==== Dataset extract ====

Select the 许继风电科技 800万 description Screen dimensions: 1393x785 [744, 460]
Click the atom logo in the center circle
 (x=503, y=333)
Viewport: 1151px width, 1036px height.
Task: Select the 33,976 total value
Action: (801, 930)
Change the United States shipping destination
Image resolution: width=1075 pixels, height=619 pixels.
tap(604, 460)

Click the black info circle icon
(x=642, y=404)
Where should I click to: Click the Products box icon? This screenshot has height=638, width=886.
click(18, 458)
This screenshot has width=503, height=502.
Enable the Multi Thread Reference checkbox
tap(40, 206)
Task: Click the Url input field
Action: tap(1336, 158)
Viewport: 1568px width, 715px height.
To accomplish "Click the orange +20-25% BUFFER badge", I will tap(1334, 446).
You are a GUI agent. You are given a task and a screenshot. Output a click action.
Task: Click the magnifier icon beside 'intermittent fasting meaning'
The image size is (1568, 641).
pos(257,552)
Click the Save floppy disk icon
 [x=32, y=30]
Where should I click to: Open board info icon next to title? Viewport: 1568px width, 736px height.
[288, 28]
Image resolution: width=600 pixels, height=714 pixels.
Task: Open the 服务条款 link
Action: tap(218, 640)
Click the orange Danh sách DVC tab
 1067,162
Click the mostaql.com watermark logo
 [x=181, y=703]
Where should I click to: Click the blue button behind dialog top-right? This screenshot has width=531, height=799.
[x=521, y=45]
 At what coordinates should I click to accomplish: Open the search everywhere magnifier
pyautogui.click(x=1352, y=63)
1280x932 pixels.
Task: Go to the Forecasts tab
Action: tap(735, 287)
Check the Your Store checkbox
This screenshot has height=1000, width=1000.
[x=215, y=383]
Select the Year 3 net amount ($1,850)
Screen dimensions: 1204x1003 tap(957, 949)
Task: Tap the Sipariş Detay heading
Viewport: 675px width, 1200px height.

====

Exercise aim: Can you rename every "icon" in the records above to "symbol" and give all the lines again with nothing else changed?

Result for this exercise:
Select the 许继风电科技 800万 description Screen dimensions: 1393x785 [744, 460]
Click the atom logo in the center circle
 (x=503, y=333)
Viewport: 1151px width, 1036px height.
Task: Select the 33,976 total value
Action: (801, 930)
Change the United States shipping destination
Image resolution: width=1075 pixels, height=619 pixels.
tap(604, 460)

Click the black info circle symbol
(x=642, y=404)
Where should I click to: Click the Products box symbol? This screenshot has height=638, width=886.
click(18, 458)
This screenshot has width=503, height=502.
Enable the Multi Thread Reference checkbox
tap(40, 206)
Task: Click the Url input field
Action: tap(1336, 158)
Viewport: 1568px width, 715px height.
To accomplish "Click the orange +20-25% BUFFER badge", I will tap(1334, 446).
You are a GUI agent. You are given a task and a screenshot. Output a click action.
Task: Click the magnifier symbol beside 'intermittent fasting meaning'
The image size is (1568, 641).
pos(257,552)
Click the Save floppy disk symbol
 [x=32, y=30]
Where should I click to: Open board info symbol next to title? Viewport: 1568px width, 736px height.
[288, 28]
Image resolution: width=600 pixels, height=714 pixels.
Task: Open the 服务条款 link
Action: tap(218, 640)
Click the orange Danh sách DVC tab
 1067,162
Click the mostaql.com watermark logo
 [x=181, y=703]
Where should I click to: Click the blue button behind dialog top-right? This screenshot has width=531, height=799.
[x=521, y=45]
 At what coordinates should I click to accomplish: Open the search everywhere magnifier
pyautogui.click(x=1352, y=63)
1280x932 pixels.
Task: Go to the Forecasts tab
Action: tap(735, 287)
Check the Your Store checkbox
This screenshot has height=1000, width=1000.
[x=215, y=383]
Select the Year 3 net amount ($1,850)
Screen dimensions: 1204x1003 tap(957, 949)
Task: Tap the Sipariş Detay heading
Viewport: 675px width, 1200px height.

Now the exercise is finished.